The response should hold each line from the entries below where "heart" is found.

Top of Material provided

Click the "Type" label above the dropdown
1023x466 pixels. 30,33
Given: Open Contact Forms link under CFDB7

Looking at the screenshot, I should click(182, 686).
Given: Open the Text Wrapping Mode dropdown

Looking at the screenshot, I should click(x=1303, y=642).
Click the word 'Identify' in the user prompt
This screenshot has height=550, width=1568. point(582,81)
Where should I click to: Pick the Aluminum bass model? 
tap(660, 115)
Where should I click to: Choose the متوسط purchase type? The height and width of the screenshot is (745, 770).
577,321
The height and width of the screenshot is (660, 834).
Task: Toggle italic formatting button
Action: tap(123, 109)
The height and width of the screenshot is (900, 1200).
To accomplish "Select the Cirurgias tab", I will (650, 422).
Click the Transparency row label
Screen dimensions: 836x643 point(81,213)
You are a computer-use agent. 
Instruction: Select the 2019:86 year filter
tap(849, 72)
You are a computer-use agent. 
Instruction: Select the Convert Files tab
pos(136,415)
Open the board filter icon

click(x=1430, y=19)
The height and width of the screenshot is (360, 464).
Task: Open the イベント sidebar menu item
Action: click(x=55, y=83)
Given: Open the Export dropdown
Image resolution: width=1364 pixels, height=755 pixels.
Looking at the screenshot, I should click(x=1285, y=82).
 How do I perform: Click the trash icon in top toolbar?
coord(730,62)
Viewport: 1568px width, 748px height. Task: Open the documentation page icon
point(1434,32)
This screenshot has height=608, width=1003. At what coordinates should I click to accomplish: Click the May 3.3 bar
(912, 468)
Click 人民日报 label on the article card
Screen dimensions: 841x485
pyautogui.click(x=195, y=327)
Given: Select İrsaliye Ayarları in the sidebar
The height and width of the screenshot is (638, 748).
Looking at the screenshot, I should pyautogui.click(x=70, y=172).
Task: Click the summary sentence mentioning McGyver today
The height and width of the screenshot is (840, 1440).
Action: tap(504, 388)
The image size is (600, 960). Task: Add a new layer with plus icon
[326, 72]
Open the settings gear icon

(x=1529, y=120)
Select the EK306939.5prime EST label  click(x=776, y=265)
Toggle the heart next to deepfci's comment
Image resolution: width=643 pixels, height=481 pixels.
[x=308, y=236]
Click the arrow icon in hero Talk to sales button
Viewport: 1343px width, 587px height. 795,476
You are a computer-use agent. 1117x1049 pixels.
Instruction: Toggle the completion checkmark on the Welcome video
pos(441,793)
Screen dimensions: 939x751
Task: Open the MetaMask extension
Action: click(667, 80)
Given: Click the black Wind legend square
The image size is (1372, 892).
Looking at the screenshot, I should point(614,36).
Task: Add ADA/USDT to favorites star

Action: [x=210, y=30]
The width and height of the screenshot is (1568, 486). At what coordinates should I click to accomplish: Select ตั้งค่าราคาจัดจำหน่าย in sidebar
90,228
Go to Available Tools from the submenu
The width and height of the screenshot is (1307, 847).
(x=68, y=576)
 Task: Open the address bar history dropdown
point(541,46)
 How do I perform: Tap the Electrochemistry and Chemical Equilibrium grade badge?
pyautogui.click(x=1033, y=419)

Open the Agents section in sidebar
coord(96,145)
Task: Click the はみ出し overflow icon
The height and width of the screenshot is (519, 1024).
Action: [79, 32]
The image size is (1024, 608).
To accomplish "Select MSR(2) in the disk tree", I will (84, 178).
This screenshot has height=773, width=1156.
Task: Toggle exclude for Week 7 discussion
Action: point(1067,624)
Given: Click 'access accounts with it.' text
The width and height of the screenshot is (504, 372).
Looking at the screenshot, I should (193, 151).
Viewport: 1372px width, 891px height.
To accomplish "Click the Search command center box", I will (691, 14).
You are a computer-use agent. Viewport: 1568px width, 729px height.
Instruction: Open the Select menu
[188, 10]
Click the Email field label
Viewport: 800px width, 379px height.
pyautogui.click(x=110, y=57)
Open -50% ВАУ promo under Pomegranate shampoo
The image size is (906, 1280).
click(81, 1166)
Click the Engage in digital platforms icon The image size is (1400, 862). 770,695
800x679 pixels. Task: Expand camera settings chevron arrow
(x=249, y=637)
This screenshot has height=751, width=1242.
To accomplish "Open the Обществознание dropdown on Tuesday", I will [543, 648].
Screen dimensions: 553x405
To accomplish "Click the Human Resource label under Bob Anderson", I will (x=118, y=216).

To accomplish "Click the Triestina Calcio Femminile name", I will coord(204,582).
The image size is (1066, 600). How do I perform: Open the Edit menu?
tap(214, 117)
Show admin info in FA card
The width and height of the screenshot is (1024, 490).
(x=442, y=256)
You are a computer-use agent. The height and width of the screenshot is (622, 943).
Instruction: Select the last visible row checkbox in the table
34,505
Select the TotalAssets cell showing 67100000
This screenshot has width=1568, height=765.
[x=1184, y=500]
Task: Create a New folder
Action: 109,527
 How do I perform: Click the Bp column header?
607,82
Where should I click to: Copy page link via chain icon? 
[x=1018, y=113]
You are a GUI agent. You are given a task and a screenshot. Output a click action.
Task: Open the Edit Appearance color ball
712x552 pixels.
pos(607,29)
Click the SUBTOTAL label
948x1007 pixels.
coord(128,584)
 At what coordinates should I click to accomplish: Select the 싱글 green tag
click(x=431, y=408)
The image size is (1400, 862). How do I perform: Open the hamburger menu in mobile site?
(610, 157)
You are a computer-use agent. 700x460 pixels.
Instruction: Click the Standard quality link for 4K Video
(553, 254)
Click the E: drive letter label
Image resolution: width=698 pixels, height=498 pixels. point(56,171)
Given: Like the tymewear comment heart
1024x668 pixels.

Bottom of Material provided

**Your response**:
Toggle the heart next to deepfci's comment
Given: Like the tymewear comment heart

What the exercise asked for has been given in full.